HydroDL is a coding library designed to model hydrologic systems using two classes of models: (1) purely data-driven neural networks and (2) hybrid, physics-informed differentiable (\(\delta\)) models. Applications range from soil moisture to streamflow to water quality and ecosystem. Through this portal, we collect all of our published models so you can navigate through them easily. These codes are developed by the Multiscale Hydrology, Processes and Intelligence (MHPI) group headed by Dr. Chaopeng Shen, faculty member at Penn State Univ (http://water.engr.psu.edu/shen). Codes are contributed by the whole MHPI team (https://sites.google.com/view/mhpi/team).

The two model classes each have their own advantages. Purely data-driven models are great because they are: (i) easy to train and run at scale.
(ii) automatically adaptable to predictable errors in forcings
(iii) highly efficient in computation.
(iv) not heavily prone to human bias in model selection.

Differentiable models mix process-based equations (called priors) and neural networks (NNs) at the fundamental level so they can be trained together in one stage (called "end-to-end"). This way, the network components can be supervised indirectly by outputs of the combined system, and do not necessarily need supervising data for its direct outputs. Differentiability can be supported by automatic differentiation, adjoint (Song et al., 2023, https://hess.copernicus.org/preprints/hess-2023-258/), or any other method that can produce the gradients of loss with respect to large amounts of parameters efficiently. Such models can train one neural network using big data, improving the generalizability, robustness, and complexity of the learned relationships.

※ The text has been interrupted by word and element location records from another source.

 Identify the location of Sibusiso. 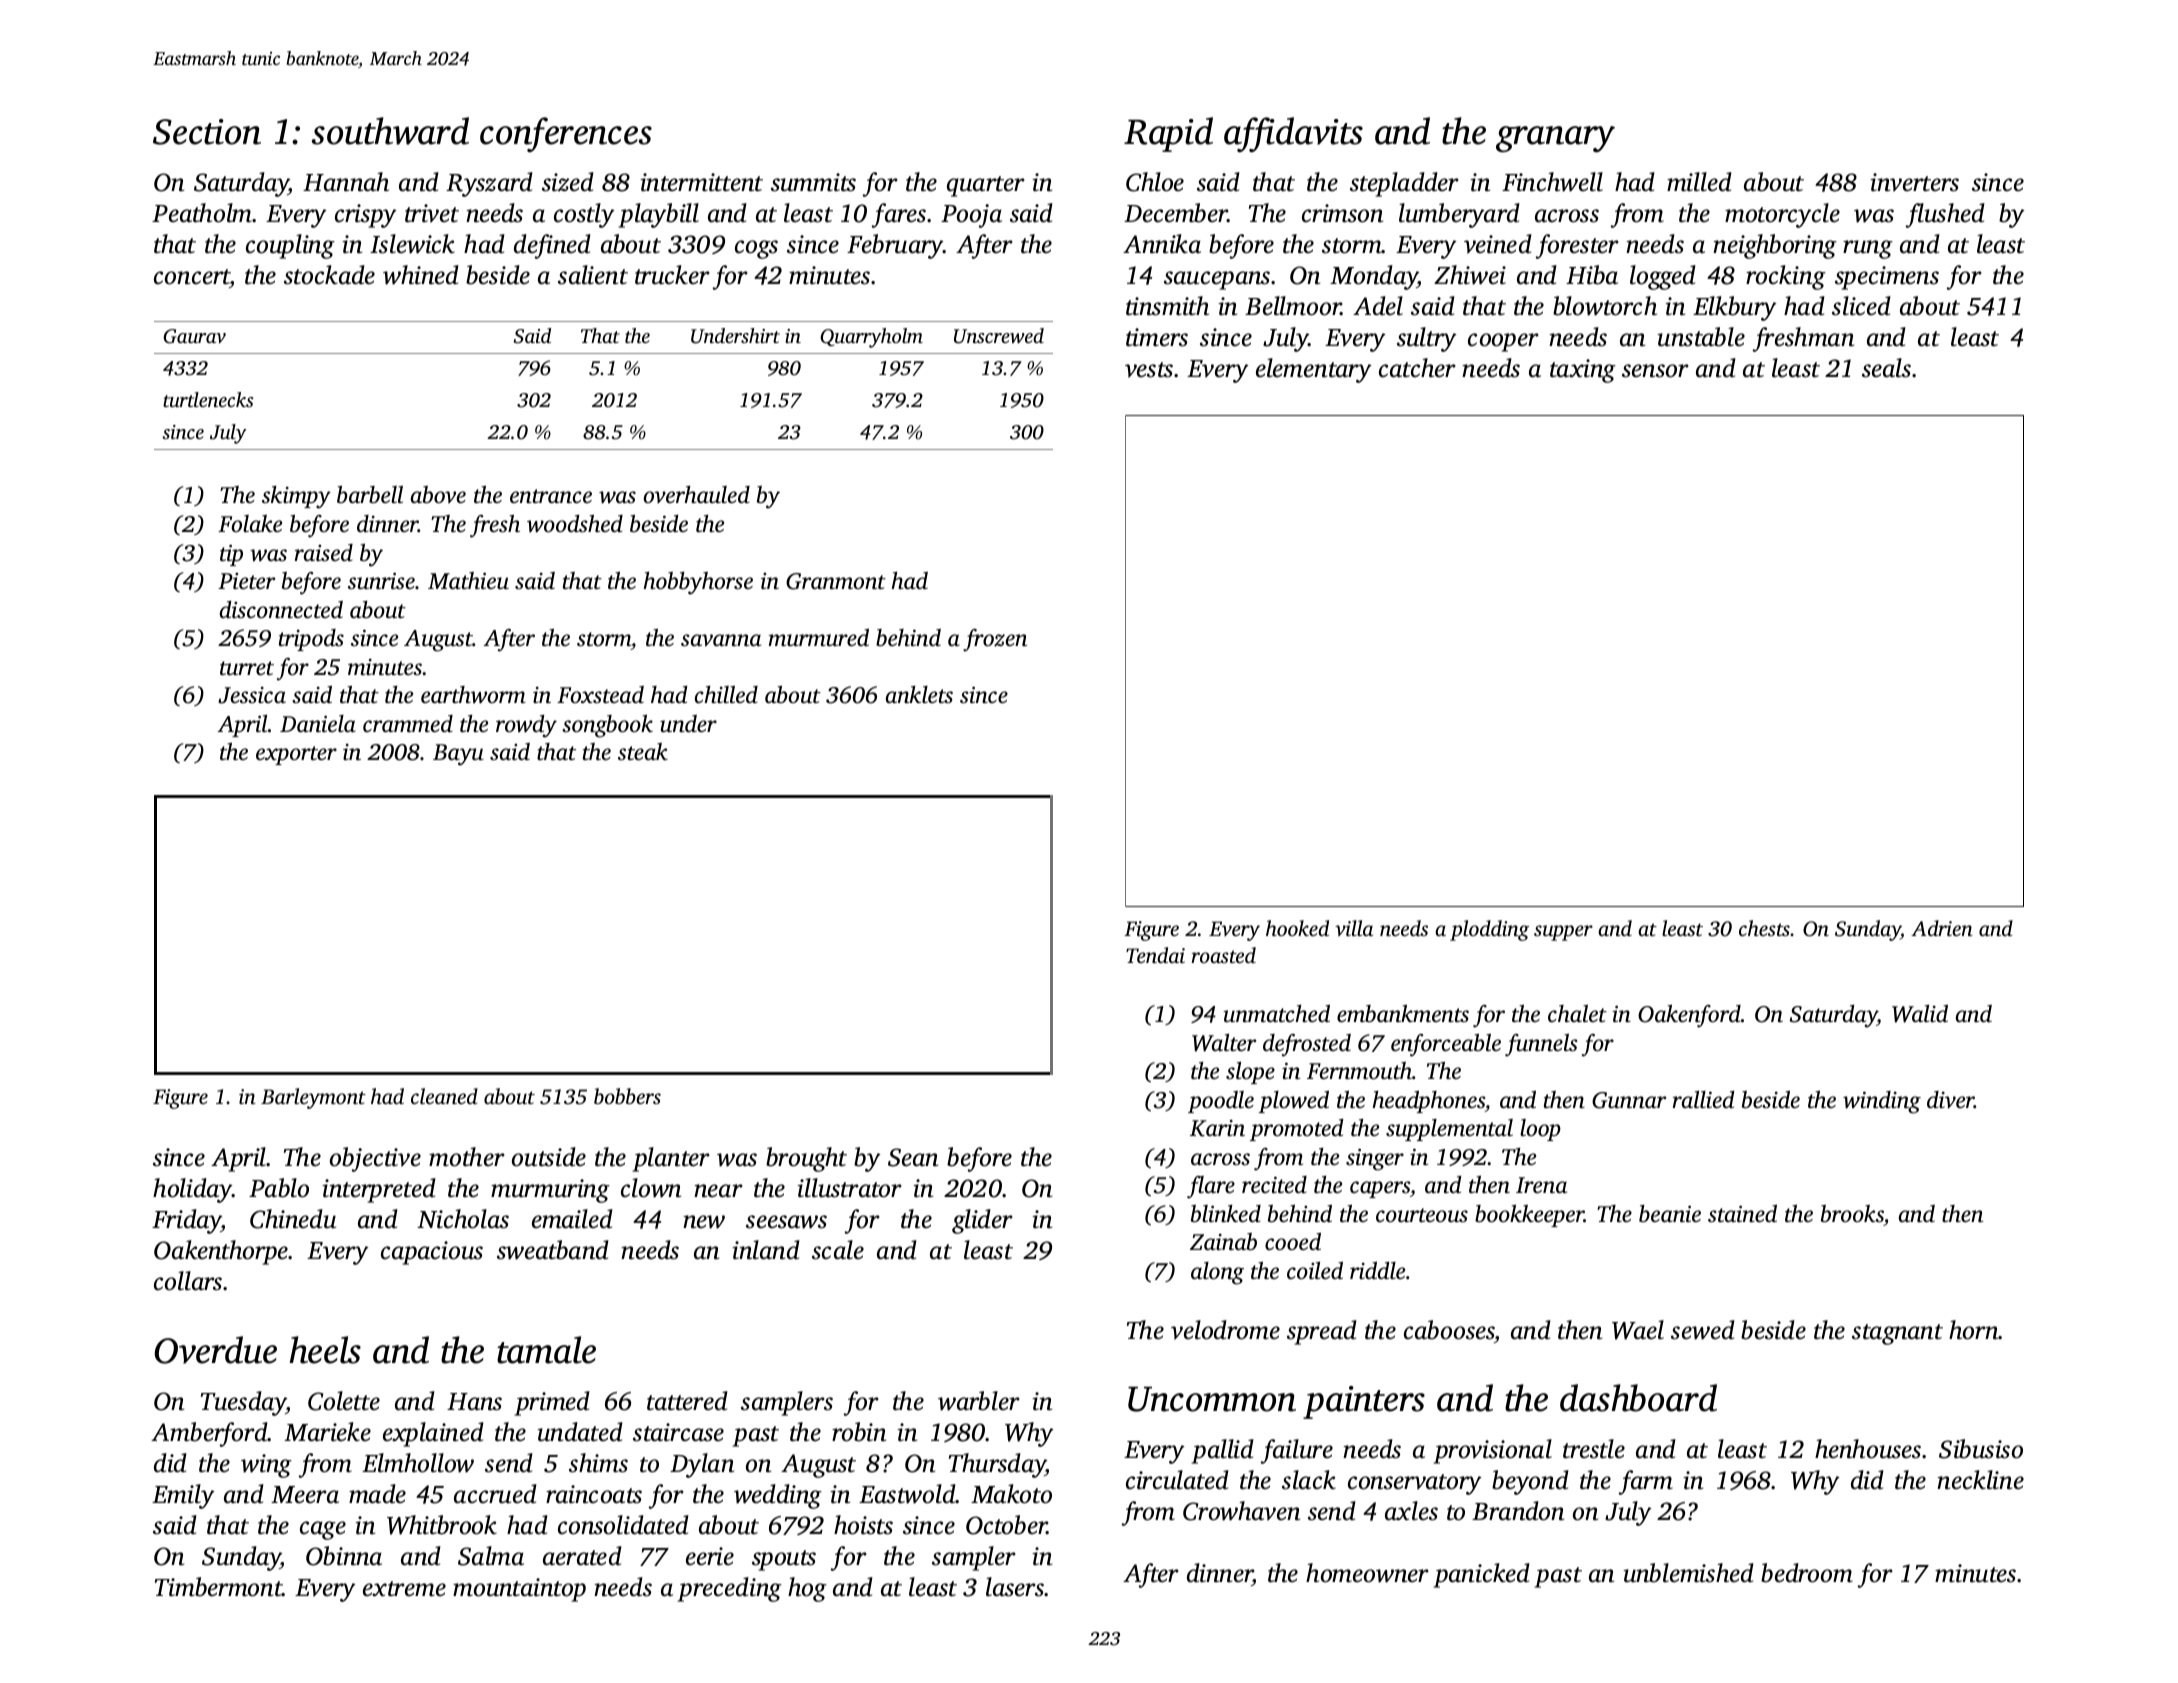
(1981, 1449).
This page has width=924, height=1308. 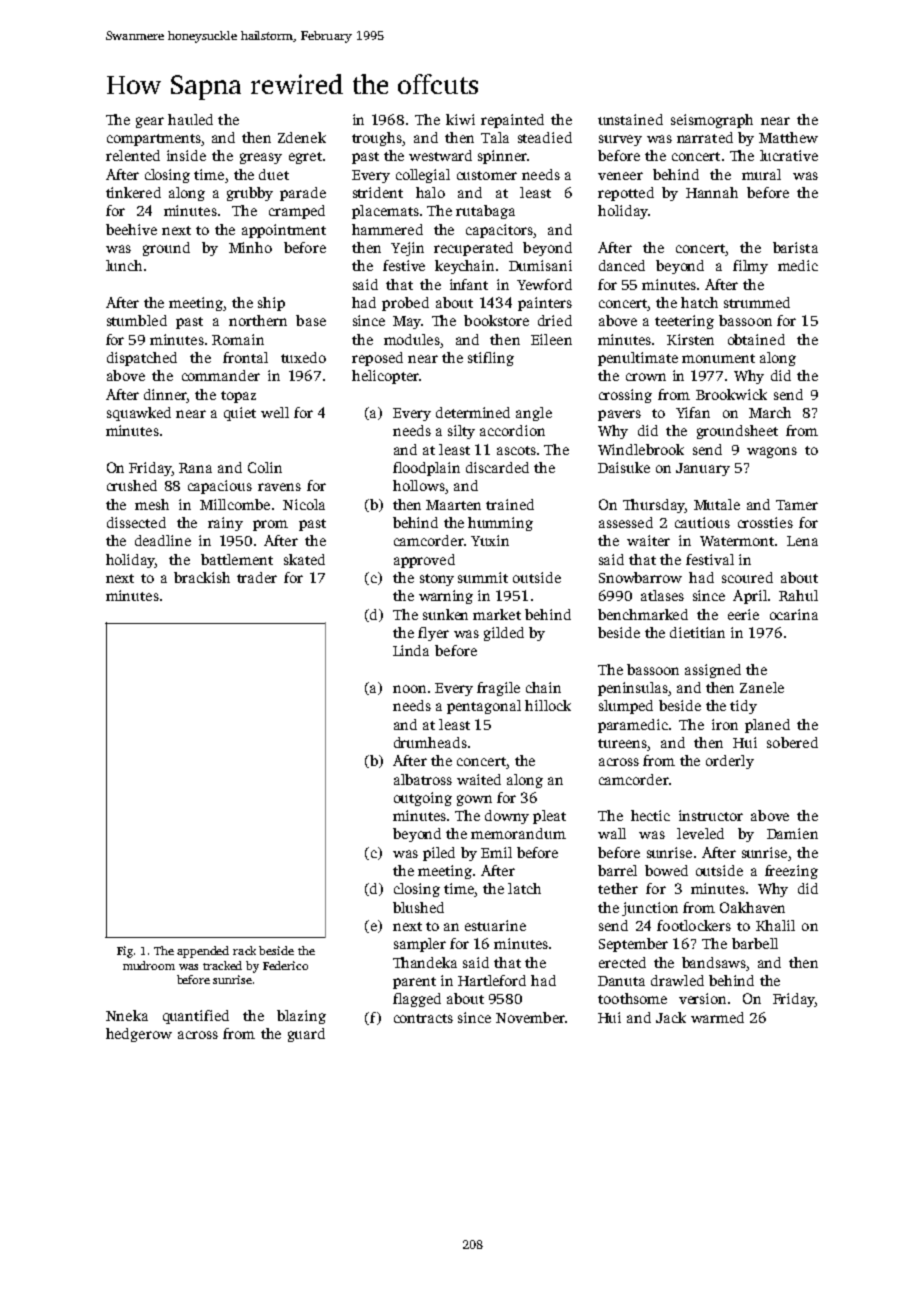 What do you see at coordinates (190, 119) in the page?
I see `hauled` at bounding box center [190, 119].
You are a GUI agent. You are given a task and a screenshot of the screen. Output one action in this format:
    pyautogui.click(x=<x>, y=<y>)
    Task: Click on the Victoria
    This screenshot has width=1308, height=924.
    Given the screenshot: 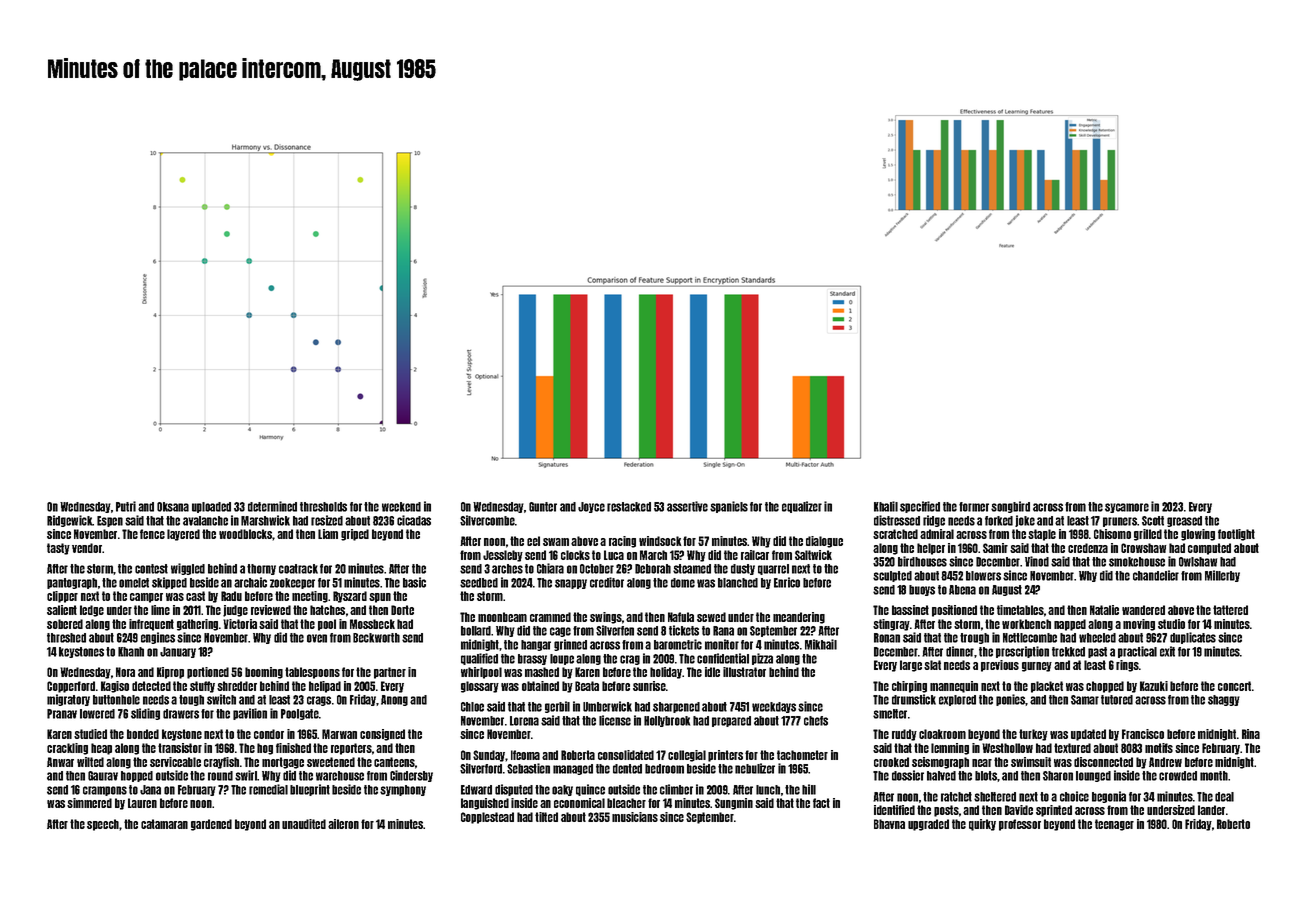 What is the action you would take?
    pyautogui.click(x=240, y=624)
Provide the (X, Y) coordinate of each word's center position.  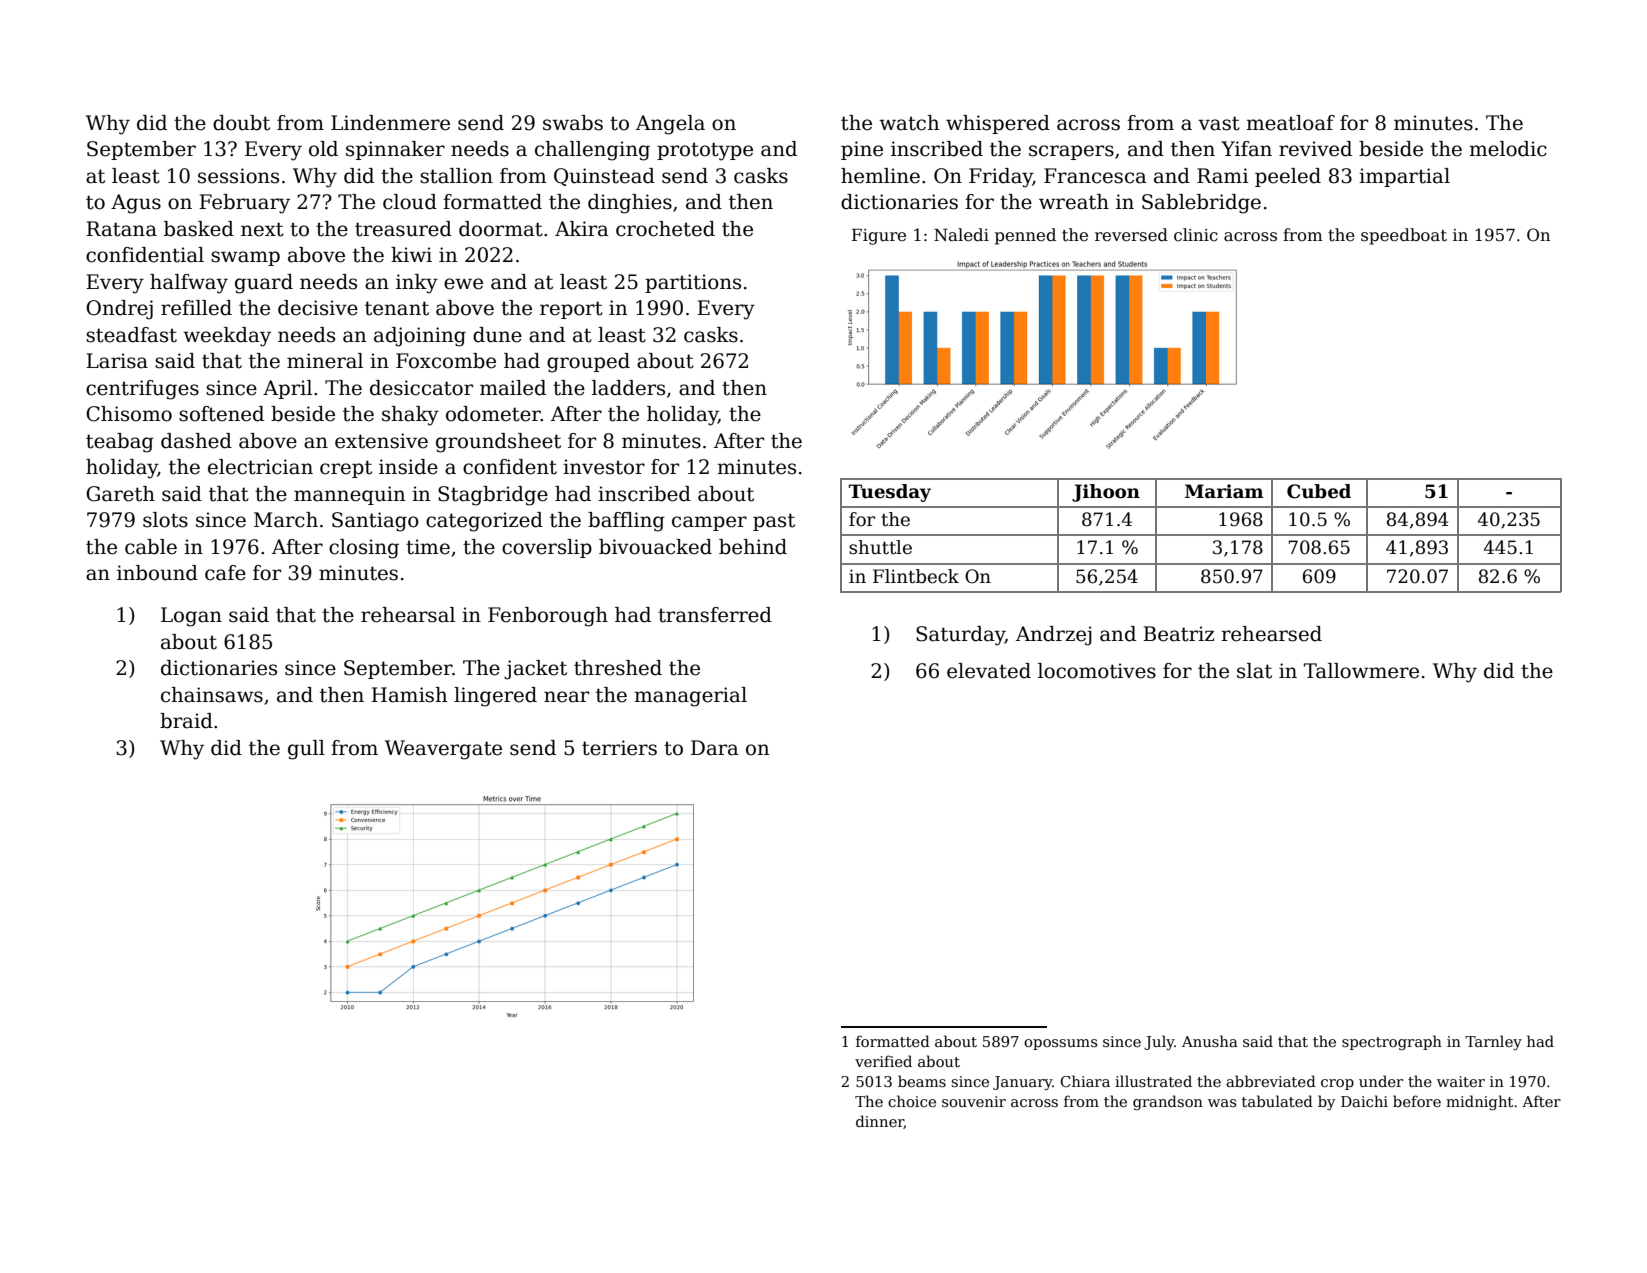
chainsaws (212, 695)
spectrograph (1392, 1042)
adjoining (420, 337)
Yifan (1246, 149)
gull (306, 750)
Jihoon (1106, 493)
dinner (880, 1122)
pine (862, 150)
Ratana (121, 229)
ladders (628, 388)
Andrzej (1054, 636)
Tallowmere (1361, 671)
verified (883, 1061)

While being able to match purely data-driven models in performance in even data-dense regions, differentiable models have the following advantages:
(1) Interpretable: they represent the full physical processes and output intermediate physical variables not used in training, e.g., ET, recharge, snow water equivalent, which help to provide an explainable narrative.
(2) Generalizability: because of the use of priors, differentiable models often generalize better under data-sparse regions like in global hydrologic simulations. (Feng et al., 2023a, https://doi.org/10.5194/hess-27-2357-2023; 2023b, https://gmd.copernicus.org/preprints/gmd-2023-190/)
(3) (Under investigation) Extremes: forced by physical priors, the differentiable models may be better at representing unseen extreme scenarios and future trends.
(4) Knowledge Discovery: we can use NNs as question marks in the combined system to learn unknown/uncertain relationships from data. In this sense, the priors serve to constrain or narrow down the scope of learning so we can understand the learned relationships.
(5) Respect physical laws and sensitivities: we can force the model to respect laws such as mass balance, energy-driven evapotranspiration, etc. so our model has the correct sensitivities.